Information given Block Start
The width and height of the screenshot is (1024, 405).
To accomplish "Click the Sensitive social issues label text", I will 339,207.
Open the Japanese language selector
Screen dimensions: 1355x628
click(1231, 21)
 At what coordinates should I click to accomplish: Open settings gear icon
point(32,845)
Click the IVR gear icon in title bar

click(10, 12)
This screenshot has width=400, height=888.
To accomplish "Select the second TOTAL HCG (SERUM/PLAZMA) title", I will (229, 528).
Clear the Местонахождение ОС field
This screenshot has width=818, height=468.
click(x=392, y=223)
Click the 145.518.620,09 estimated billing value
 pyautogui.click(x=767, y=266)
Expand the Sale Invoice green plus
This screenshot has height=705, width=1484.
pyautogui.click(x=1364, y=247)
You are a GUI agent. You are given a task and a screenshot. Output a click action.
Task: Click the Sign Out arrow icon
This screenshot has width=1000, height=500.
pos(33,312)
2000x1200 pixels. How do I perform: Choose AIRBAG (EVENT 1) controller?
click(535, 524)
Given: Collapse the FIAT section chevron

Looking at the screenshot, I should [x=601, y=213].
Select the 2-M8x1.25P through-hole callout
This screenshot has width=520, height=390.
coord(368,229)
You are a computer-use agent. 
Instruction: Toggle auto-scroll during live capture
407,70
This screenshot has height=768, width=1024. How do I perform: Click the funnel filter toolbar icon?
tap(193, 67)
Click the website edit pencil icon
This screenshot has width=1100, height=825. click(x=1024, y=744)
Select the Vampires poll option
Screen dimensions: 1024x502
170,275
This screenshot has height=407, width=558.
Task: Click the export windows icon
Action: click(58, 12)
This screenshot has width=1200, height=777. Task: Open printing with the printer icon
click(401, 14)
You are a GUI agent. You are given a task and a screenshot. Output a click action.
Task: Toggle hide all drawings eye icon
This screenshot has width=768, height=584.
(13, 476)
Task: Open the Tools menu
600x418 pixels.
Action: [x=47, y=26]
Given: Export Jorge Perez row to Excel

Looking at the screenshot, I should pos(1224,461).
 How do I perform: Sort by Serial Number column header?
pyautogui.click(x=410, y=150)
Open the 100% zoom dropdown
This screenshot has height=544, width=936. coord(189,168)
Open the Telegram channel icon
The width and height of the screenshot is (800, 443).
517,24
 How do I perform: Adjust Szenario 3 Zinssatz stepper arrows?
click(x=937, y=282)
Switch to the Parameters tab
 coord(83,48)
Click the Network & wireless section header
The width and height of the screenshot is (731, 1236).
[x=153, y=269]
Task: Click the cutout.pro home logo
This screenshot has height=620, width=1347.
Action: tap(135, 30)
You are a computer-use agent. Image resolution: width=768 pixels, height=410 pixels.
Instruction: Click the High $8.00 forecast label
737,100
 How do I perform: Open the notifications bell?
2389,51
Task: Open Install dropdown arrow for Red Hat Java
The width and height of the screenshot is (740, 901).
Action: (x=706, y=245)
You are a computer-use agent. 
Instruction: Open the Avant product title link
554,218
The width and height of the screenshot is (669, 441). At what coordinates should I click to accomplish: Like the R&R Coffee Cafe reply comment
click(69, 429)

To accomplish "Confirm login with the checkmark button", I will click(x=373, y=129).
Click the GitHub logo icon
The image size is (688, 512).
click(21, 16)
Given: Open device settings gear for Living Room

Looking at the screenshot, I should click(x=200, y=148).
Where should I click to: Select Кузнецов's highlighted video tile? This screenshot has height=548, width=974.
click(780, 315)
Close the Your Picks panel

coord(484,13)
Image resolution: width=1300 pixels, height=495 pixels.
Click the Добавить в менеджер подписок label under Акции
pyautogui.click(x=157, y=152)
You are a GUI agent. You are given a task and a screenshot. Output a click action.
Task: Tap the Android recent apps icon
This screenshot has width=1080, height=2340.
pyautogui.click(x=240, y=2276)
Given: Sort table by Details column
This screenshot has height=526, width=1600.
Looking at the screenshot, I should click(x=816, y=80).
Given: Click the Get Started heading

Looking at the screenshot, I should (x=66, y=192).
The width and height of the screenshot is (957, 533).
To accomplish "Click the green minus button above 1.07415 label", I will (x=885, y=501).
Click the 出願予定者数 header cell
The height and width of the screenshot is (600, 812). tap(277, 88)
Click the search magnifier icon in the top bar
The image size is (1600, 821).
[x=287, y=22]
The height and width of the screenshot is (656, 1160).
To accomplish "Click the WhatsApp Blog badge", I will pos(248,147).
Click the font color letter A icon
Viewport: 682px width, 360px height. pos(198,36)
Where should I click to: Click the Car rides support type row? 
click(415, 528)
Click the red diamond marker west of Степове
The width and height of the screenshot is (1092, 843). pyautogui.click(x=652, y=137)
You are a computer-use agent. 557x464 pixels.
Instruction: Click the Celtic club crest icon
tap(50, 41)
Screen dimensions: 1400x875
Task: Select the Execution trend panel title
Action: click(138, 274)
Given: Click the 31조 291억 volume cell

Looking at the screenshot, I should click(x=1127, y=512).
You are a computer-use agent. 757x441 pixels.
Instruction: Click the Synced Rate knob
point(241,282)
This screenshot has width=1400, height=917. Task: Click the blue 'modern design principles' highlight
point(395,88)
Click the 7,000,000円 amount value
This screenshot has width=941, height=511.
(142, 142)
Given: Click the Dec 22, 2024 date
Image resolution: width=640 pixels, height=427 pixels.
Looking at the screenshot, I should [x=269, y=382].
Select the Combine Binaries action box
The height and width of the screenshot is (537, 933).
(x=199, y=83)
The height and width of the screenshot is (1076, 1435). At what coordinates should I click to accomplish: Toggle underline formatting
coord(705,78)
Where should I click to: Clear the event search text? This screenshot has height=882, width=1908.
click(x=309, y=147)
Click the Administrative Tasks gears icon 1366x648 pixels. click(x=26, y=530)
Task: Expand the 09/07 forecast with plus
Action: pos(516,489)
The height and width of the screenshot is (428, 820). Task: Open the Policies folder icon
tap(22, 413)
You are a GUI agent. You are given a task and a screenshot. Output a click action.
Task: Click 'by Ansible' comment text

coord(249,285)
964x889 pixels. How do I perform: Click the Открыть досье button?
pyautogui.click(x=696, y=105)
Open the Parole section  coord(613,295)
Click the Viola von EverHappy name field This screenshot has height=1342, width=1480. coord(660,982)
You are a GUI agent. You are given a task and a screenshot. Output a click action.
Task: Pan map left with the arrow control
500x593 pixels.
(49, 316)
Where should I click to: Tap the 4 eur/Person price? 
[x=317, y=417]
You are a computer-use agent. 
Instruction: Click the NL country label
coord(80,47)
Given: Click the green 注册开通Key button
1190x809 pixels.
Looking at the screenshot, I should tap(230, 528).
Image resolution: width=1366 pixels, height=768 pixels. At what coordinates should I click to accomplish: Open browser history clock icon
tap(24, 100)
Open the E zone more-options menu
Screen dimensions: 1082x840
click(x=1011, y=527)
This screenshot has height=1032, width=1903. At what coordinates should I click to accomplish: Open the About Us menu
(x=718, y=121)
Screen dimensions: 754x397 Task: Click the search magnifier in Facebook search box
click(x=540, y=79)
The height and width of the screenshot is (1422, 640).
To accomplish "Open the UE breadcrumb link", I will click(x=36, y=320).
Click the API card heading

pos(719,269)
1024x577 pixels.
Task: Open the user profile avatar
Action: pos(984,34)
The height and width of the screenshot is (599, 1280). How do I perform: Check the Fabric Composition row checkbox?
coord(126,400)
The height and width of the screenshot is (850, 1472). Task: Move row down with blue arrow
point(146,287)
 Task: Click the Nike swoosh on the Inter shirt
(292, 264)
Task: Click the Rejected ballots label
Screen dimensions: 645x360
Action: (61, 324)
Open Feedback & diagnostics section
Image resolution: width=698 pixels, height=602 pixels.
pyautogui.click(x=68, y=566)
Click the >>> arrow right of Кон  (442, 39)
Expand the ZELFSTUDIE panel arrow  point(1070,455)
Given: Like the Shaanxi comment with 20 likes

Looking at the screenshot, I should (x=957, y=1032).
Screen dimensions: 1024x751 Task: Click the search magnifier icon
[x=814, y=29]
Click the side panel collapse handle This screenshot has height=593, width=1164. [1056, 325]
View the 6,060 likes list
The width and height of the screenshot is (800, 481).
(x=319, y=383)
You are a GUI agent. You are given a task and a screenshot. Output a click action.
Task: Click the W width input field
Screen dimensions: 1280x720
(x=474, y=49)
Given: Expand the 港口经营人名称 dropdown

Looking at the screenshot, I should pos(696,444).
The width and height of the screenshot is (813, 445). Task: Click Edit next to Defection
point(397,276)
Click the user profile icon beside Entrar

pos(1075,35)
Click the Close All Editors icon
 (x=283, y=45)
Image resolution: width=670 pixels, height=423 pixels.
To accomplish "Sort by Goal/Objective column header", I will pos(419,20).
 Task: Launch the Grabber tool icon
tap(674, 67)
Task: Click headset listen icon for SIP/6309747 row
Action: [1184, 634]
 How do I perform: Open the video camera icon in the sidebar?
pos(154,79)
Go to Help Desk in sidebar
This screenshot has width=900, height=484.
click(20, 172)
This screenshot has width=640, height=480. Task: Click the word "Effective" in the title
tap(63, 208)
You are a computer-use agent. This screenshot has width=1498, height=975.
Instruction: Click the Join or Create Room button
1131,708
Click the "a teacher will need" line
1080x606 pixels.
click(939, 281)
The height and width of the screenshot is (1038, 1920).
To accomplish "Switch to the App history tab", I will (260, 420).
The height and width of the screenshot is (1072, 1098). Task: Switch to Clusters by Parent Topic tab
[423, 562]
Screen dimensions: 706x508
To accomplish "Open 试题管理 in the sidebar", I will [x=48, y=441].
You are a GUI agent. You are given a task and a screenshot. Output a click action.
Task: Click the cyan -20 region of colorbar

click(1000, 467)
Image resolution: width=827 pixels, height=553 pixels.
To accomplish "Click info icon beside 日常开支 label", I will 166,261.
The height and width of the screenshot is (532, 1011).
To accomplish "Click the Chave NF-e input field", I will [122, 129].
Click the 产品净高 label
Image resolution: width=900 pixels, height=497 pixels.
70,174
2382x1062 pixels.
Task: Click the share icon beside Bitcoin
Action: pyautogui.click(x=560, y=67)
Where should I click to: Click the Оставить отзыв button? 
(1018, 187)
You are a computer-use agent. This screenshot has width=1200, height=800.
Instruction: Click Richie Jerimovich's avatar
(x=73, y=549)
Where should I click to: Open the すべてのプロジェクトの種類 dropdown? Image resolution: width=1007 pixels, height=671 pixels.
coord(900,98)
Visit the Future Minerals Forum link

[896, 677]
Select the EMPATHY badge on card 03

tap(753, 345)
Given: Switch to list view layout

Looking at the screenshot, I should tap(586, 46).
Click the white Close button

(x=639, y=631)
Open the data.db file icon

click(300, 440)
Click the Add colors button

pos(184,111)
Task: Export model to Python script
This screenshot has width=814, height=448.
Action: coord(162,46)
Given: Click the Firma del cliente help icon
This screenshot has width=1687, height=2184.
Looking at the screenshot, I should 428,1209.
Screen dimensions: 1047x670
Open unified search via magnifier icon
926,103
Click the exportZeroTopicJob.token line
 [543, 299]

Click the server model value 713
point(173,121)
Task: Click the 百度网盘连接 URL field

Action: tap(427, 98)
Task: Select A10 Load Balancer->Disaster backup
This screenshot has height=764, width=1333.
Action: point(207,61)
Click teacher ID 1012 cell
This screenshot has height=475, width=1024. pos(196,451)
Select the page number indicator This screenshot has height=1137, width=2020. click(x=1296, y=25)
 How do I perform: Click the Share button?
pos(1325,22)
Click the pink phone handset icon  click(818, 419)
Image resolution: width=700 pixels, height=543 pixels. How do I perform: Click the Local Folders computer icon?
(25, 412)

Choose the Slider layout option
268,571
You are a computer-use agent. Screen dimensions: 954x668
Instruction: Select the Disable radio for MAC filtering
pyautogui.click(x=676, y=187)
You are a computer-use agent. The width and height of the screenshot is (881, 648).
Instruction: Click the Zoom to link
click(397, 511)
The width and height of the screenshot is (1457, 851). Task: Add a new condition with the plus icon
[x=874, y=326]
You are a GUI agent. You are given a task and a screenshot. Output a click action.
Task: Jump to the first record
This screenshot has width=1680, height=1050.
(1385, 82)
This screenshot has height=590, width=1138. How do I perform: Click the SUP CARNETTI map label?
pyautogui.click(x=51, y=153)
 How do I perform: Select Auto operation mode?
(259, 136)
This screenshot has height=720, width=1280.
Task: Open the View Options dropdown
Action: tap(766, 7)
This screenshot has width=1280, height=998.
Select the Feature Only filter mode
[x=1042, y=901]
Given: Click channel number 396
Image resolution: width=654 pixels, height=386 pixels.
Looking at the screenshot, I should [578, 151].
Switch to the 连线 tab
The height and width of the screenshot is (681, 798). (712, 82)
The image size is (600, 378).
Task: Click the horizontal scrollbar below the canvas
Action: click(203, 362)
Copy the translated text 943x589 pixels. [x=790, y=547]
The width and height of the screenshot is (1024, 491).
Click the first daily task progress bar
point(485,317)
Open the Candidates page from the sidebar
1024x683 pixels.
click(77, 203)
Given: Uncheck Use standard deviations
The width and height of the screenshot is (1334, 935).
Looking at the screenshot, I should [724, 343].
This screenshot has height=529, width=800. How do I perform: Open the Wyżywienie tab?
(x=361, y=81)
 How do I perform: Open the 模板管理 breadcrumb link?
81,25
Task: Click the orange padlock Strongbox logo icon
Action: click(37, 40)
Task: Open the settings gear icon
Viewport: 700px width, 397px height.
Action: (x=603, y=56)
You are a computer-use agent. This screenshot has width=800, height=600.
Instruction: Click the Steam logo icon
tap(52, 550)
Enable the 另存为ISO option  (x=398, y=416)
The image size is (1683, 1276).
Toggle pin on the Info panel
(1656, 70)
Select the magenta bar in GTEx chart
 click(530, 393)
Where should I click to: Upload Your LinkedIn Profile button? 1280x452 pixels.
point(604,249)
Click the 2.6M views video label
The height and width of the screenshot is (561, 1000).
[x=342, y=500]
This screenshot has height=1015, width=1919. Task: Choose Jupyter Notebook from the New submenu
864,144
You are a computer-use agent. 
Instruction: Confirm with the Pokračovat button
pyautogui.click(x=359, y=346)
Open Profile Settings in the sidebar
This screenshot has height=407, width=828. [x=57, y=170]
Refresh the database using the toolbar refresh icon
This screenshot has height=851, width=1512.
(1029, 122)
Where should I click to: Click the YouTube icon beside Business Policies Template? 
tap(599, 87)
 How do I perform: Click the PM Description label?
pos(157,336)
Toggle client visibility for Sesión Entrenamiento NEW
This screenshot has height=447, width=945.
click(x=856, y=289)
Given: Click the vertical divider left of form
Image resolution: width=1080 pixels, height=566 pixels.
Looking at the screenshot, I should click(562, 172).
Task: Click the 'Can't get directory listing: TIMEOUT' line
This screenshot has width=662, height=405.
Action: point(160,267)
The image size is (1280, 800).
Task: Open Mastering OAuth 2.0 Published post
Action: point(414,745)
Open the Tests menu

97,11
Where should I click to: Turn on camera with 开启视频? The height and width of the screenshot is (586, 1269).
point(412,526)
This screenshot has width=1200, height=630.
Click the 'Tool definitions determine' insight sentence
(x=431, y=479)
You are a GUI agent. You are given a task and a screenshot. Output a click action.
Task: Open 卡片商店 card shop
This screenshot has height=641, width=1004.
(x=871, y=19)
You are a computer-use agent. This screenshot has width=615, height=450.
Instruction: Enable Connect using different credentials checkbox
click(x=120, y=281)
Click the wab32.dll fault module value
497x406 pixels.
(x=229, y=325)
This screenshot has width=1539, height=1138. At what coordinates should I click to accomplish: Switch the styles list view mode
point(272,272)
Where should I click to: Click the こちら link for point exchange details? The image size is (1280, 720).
Information given Block End
* What you will do
Every line of the listing that includes the word "channel" belongs in the answer.

* Answer
Open the Telegram channel icon
Given: Click channel number 396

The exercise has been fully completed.